Of the material below, the lines to be retyped are those from the line containing "Viewport: 1546px width, 969px height." through the line containing "Given: Click the Chitos", inclusive; reproduce them exactly.

********

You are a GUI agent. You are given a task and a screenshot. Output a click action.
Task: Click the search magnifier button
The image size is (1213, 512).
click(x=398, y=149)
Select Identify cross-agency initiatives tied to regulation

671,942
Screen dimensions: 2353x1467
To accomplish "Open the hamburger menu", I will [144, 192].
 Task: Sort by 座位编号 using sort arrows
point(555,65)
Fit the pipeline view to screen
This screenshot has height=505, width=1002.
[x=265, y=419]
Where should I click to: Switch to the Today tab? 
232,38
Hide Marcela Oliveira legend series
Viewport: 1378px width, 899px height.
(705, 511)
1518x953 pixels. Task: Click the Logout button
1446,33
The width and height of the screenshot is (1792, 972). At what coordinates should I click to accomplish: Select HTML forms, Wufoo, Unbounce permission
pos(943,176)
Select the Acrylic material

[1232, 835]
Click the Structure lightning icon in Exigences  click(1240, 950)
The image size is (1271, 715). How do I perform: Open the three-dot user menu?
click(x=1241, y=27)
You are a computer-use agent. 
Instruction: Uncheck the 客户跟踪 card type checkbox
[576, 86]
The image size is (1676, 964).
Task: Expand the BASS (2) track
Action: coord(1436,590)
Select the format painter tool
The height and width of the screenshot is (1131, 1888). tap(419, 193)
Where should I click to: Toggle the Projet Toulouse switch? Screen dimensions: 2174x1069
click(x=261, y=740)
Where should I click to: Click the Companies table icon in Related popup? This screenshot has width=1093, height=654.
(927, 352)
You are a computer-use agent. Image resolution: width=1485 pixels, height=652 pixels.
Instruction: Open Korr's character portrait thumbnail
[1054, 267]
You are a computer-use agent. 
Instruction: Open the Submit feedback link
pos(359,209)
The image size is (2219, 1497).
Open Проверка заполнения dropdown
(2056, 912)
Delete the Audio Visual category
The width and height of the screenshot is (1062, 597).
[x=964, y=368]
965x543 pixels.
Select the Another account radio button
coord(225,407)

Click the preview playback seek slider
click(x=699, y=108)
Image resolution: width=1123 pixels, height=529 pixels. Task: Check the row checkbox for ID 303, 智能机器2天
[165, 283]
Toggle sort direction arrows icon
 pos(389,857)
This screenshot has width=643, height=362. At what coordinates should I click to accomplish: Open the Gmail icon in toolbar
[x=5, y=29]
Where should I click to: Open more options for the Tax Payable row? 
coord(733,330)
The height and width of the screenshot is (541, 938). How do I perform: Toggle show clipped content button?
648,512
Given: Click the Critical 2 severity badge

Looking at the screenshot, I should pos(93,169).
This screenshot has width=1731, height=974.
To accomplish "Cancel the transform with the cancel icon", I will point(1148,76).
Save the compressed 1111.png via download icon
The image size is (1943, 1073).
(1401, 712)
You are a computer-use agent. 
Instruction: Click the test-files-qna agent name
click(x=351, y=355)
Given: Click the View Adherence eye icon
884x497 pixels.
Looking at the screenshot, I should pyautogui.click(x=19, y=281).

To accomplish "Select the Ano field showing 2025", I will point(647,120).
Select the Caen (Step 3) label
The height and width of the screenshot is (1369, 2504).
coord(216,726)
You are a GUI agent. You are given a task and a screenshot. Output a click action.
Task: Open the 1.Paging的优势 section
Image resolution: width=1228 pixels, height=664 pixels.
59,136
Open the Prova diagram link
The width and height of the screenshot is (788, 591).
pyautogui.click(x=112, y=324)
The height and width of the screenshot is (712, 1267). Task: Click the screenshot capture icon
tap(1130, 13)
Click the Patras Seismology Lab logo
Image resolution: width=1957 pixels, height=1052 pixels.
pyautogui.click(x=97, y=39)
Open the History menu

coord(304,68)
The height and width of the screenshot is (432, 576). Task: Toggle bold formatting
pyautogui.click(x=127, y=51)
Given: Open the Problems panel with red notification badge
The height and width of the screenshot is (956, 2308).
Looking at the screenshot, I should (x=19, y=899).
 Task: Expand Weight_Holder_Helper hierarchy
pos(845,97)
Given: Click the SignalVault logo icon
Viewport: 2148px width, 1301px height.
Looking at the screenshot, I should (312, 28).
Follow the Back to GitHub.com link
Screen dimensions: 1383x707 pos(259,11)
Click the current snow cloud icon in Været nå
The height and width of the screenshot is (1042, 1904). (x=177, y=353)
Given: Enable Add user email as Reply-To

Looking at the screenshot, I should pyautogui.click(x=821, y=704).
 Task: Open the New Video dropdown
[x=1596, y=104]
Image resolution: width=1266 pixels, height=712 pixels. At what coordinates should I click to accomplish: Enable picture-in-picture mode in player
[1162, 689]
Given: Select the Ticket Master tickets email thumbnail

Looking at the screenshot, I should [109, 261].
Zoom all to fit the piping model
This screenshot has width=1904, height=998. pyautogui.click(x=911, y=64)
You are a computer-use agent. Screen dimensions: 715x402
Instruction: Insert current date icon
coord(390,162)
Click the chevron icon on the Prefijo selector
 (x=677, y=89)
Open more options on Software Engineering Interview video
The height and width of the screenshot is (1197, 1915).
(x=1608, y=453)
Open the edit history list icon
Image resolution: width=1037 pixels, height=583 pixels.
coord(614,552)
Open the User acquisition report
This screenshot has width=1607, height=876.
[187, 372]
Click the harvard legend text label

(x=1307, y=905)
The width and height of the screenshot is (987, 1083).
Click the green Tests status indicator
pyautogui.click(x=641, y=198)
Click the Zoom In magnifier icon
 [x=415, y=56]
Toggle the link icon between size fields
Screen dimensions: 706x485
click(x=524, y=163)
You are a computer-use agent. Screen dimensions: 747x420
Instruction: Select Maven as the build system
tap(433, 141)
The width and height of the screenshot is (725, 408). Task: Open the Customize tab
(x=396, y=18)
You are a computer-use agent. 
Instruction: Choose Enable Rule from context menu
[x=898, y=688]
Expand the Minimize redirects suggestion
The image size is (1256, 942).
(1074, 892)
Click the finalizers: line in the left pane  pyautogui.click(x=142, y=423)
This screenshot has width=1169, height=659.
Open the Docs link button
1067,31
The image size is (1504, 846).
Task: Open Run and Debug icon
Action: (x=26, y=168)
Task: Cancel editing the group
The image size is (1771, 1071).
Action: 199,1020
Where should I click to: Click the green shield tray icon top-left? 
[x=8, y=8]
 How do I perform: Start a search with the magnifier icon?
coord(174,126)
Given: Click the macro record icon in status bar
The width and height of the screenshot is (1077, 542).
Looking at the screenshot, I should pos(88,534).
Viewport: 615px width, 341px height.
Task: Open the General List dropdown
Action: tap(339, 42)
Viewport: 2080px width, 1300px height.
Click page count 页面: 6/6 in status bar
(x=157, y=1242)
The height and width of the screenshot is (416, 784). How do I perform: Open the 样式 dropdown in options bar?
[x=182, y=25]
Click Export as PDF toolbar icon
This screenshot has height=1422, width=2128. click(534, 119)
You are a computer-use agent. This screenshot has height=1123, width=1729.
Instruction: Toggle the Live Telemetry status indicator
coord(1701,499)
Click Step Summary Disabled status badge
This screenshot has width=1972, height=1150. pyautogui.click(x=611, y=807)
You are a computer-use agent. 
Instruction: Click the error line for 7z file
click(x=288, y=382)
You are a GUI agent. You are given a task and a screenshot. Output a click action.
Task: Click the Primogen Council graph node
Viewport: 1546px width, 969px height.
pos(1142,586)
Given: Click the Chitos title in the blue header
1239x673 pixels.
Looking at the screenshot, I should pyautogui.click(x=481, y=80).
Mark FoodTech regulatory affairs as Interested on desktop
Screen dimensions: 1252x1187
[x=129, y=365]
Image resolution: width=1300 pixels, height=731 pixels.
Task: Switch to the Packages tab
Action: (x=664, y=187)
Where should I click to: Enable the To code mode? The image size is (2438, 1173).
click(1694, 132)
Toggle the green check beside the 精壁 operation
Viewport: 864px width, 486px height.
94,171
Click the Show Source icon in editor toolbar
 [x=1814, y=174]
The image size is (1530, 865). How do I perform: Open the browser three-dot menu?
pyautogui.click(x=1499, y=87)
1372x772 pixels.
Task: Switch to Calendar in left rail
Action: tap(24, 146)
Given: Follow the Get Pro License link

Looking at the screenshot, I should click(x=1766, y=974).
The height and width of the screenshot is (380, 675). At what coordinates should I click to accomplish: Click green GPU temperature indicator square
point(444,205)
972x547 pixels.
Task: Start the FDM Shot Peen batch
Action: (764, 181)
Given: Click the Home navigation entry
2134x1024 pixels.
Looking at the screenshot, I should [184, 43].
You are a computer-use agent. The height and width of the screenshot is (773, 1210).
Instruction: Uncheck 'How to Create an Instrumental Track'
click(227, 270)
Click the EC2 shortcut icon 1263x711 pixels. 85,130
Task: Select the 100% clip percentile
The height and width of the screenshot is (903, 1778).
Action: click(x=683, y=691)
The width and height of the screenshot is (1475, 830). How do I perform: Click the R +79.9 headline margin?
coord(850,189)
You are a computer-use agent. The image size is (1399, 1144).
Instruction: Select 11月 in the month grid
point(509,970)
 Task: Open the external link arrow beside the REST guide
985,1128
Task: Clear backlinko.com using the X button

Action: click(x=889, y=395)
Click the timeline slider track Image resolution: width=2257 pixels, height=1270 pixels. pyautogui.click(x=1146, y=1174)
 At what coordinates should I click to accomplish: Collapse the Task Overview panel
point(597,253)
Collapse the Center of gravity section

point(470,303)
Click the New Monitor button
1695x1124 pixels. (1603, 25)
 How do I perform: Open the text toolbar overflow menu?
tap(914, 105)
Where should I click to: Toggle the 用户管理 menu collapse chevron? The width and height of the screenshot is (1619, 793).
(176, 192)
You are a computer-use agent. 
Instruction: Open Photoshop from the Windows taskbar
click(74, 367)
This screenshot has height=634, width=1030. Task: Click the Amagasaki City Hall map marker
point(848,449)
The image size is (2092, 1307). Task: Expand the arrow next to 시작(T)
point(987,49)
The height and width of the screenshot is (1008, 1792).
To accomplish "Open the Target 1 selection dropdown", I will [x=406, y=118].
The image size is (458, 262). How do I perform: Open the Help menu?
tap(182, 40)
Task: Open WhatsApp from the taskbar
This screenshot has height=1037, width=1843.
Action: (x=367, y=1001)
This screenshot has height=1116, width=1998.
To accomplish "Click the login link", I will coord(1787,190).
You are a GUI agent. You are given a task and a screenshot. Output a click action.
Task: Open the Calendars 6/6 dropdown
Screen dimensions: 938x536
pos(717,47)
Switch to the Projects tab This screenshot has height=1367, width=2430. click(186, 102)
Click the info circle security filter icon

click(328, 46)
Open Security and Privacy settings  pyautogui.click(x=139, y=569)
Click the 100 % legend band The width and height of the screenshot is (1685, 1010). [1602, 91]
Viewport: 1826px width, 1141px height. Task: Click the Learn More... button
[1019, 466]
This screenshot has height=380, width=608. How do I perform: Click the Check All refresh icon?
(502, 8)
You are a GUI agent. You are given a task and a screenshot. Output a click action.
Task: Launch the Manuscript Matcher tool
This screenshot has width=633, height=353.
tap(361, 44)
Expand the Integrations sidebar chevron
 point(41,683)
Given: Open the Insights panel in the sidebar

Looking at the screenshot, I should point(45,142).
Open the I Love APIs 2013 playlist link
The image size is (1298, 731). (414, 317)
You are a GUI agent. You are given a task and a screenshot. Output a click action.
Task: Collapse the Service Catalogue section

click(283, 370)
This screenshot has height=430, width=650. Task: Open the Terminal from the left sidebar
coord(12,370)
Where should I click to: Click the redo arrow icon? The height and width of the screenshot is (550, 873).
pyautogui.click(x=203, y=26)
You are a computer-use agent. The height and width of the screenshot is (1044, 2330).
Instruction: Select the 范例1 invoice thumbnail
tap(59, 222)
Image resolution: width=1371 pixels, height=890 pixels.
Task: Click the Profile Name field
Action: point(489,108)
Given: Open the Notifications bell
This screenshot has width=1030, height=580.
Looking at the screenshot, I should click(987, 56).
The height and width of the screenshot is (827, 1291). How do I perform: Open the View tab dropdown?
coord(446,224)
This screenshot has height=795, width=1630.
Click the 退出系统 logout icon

********

● ANSWER BELOW:
Viewport: 1546px width, 969px height.
pos(1142,586)
Given: Click the Chitos title in the blue header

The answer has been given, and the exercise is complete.